L’aspect le plus difficile de l’évaluation des émissions de la chaîne de valeur est le processus de collecte des données elles-mêmes. Il dépend souvent d’une grande variété de parties prenantes, dont beaucoup ne gèrent pas forcément leurs propres données ou ne calculent pas d’empreinte carbone. Même si elles le font, la fiabilité et le format des données peuvent être remis en question, car la disparité des émissions déclarées peut être due à des variations dans la méthodologie, dans les données utilisées pour calculer l’inventaire et dans la déclaration des ratios d’intensité ou des mesures de performance.

Quelles sont les trois meilleures pratiques selon Deepki ? 

Si l’application de ce cadre peut sembler une tâche pénible, quelques bonnes pratiques peuvent aider à gérer le processus : 

  • Mettre en place une approche de screening, ou de sélection. Lorsque les émissions de la chaîne de valeur représentent au moins 40% des émissions totales de GES, des méthodes d’inventaire plus détaillées sont préférables, et un objectif réel de scope 3 doit être défini. 
  • Choisir de fixer des objectifs multiples, spécifiques à chaque catégorie pertinente scope 3. Ces objectifs peuvent être fixés en termes d’émissions absolues ou d’intensité d’émissions. 
  • La limite ciblée doit couvrir au moins 2/3 des émissions scope 3 totales. Si vous avez besoin de plus d’informations, vous pouvez consulter le Science Based Target Manual (Manuel en anglais).

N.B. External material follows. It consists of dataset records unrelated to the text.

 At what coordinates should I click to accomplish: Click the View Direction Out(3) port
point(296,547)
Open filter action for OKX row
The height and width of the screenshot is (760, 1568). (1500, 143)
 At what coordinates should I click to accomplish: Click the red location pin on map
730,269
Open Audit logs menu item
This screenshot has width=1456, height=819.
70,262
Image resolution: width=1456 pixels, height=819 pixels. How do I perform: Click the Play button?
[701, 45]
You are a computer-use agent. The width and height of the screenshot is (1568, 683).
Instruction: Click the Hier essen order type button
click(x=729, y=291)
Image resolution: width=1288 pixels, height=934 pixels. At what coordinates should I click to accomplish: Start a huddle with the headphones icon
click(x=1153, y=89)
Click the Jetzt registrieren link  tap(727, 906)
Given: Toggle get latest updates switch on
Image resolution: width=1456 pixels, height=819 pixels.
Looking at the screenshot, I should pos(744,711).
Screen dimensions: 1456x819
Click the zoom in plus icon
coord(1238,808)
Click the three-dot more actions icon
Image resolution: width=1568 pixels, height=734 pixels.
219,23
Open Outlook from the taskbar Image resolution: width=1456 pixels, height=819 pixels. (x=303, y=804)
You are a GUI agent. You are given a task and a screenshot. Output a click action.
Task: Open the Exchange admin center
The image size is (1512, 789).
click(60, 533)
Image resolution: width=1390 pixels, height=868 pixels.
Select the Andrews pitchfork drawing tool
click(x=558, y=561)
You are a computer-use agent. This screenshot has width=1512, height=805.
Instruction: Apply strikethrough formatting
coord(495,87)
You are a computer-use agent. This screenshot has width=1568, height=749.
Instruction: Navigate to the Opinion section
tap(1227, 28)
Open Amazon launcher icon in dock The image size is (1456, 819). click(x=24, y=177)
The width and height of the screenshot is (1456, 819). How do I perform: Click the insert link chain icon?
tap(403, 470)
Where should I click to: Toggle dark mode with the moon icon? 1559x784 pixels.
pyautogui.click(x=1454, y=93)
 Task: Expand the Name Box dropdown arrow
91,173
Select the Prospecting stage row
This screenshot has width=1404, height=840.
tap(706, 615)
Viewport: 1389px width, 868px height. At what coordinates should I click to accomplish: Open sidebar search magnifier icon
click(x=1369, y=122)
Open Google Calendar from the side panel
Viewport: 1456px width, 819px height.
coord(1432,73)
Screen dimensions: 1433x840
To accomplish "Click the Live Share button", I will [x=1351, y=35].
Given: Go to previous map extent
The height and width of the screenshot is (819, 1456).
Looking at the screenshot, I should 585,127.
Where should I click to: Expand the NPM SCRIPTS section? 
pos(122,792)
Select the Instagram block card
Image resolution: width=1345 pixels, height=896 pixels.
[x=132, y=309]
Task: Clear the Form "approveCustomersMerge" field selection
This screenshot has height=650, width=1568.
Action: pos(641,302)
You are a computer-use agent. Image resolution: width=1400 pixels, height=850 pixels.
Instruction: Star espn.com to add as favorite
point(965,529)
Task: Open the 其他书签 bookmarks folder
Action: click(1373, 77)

L’étape la plus déterminante dans la réalisation d’un reporting sur le scope 3 est le processus de screening ou l’évaluation qui permet d’identifier les catégories les plus significatives pour la structure concernée. La pertinence de chacune des quinze catégories dépend du secteur d’activité. 

Les émissions scope 3 : sont-elles pertinentes pour le secteur de l’immobilier ? 

Dans le secteur de l’immobilier, la construction, l’entretien et la consommation continue d’énergie des biens constituent la majeure partie des émissions globales de carbone, incluses dans les scopes 1 et 2. Cependant, il faut également tenir compte du gaspillage d’énergie nécessaire au fonctionnement d’un bâtiment ainsi que de l’énergie nécessaire à la construction, à l’entretien et à la démolition d’une propriété.  

Les catégories de reporting du protocole GHG

Les catégories de reporting du protocole GHG, par ordre d’importance, concernant l’immobilier sont les suivantes :

  • Catégorie 2 – Biens d’équipement : toute dépense d’investissement liée aux activités de l’entreprise, à l’exclusion des dépenses opérationnelles. Une composante essentielle sera le carbone incorporé : les émissions liées principalement à l’extraction, la fabrication, le transport, l’assemblage, la maintenance, le remplacement et la déconstruction. 
  • Catégorie 1 – Biens et services achetés : principalement les dépenses liées à la gestion des installations, aux entrepreneurs, aux avocats et aux consultants.
  • Catégorie 13 – Biens loués en aval : émissions provenant des biens loués à d’autres organisations au cours de l’année de référence, y compris la consommation d’énergie dans les espaces loués.
  • Catégorie 3 – Activités liées aux combustibles et à l’énergie (non incluses dans les champs d’application 1 et 2) : y compris les pertes de transmission et de distribution des combustibles et de l’électricité achetés.
  • Catégorie 15 – Déchets générés par l’exploitation : traitement et élimination des déchets solides et des eaux usées par des tiers, tels que les prestataires de services de collecte de déchets.

Bien que les émissions scope 3 soient importantes, ce sont souvent les émissions les plus difficiles à traiter. La plupart des entreprises se sont concentrées sur la réduction des émissions sous leur contrôle opérationnel direct (scope 1) et de l’achat de leur mix énergétique (scope 2).  S’attaquer aux émissions de portée 3 ne contribuerait pas seulement à préserver le budget carbone mondial, qui se réduit rapidement, et à avoir un effet direct sur le changement climatique, mais pourrait également atténuer les risques au sein des chaînes de valeur, accélérer l’innovation et la collaboration et renforcer la réputation d’une organisation.